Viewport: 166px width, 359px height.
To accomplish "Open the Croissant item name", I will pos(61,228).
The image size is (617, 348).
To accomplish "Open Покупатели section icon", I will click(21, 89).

------

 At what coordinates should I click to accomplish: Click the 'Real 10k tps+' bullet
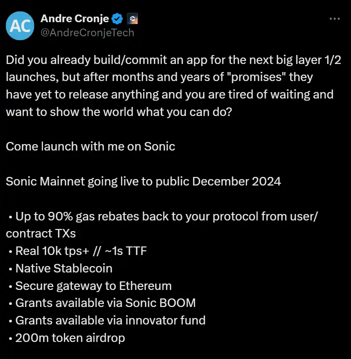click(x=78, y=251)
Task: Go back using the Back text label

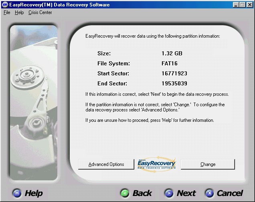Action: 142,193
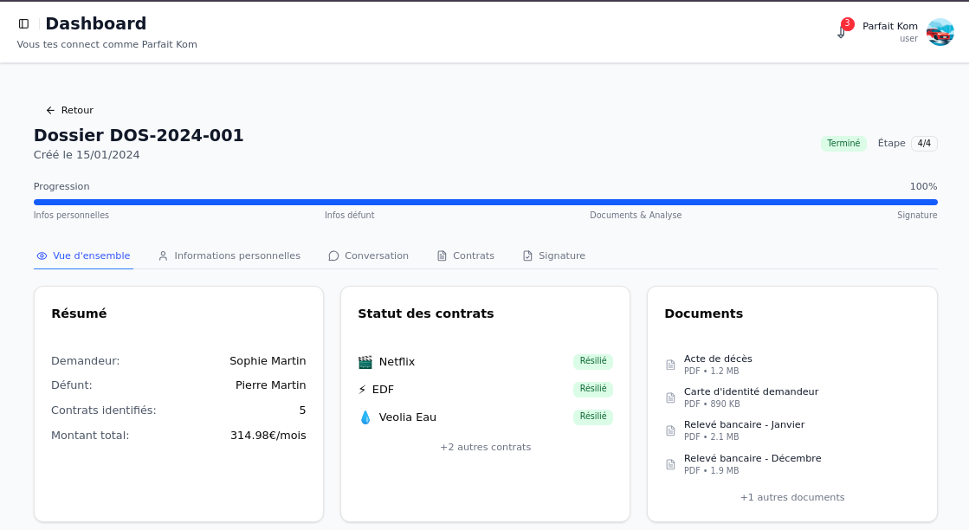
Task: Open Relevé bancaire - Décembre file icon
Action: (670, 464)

------

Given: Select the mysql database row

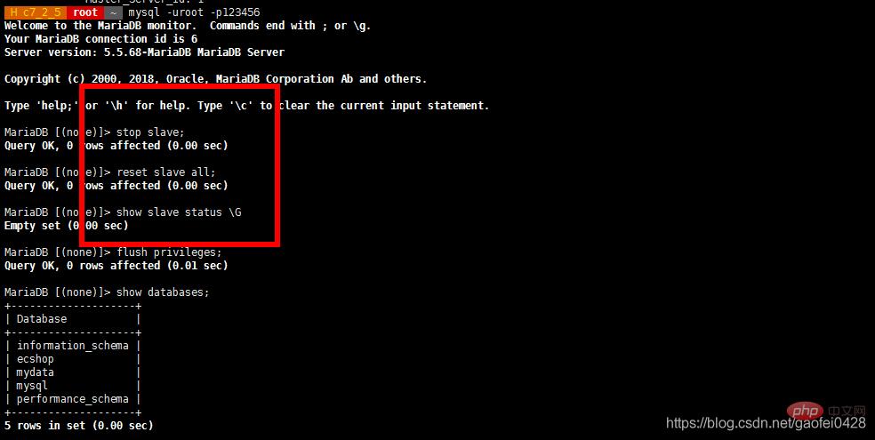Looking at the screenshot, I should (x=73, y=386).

------

- **Requirement**:
List every line from the entries above in which "will" appears.

- **Answer box**:
To accomplish "Open the Croissant item name", I will pos(61,228).
To accomplish "Open Покупатели section icon", I will click(21, 89).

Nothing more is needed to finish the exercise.